Abstract: Improving the Theory of Mind (ToM) capability of Large Language Models (LLMs) is crucial for effective social interactions between these AI models and humans. However, the existing benchmarks often measure ToM capability improvement through story-reading, multiple-choice questions from a third-person perspective, while ignoring the first-person, dynamic, and open-ended nature of human-AI (HAI) interactions. 摘要： 提升大语言模型（LLM）的心智理论（ToM）能力对于实现AI模型与人类之间有效的社交互动至关重要。然而，现有的基准测试通常通过阅读故事或第三人称视角的选择题来衡量ToM能力的提升，却忽略了人机交互（HAI）中第一人称、动态且开放的本质。

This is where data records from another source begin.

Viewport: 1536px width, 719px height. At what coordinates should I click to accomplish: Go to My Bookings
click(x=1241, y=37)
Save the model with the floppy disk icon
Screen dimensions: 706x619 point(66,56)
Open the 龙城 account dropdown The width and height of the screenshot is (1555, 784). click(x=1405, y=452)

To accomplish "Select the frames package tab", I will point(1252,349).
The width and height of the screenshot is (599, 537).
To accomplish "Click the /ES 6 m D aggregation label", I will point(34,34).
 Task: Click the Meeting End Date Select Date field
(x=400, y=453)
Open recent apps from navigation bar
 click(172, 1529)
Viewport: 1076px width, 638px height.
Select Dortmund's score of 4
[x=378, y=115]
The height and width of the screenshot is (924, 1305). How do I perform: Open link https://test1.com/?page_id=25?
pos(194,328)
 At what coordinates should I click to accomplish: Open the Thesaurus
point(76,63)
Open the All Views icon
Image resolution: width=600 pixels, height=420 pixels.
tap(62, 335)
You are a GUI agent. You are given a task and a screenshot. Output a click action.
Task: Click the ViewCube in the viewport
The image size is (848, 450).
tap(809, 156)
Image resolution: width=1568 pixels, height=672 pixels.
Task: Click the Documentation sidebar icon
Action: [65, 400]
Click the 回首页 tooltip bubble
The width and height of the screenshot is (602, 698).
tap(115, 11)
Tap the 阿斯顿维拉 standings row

To directly examine how ToM improvement techniques benefit HAI interactions, we first proposed the new paradigm of interactive ToM evaluation with both perspective and metric shifts. Next, following the paradigm, we conducted a systematic study of four representative ToM enhancement techniques using both four real-world datasets and a user study, covering both goal-oriented tasks (e.g., coding, math) and experience-oriented tasks (e.g., counseling). 为了直接检验ToM提升技术如何惠及人机交互，我们首先提出了一种新的交互式ToM评估范式，该范式在视角和度量标准上均进行了转变。随后，遵循这一范式，我们利用四个真实世界数据集和一项用户研究，对四种代表性的ToM增强技术进行了系统性研究，涵盖了目标导向任务（如编程、数学）和体验导向任务（如心理咨询）。

Our findings reveal that improvements on static benchmarks do not always translate to better performance in dynamic HAI interactions. This paper offers critical insights into ToM evaluation, showing the necessity of interaction-based assessments in developing next-generation, socially aware LLMs for HAI symbiosis. 我们的研究结果表明，在静态基准测试上的提升并不总是能转化为动态人机交互中的更好表现。本文为ToM评估提供了关键见解，证明了在开发用于人机共生的下一代具备社交意识的LLM时，基于交互的评估是必不可少的。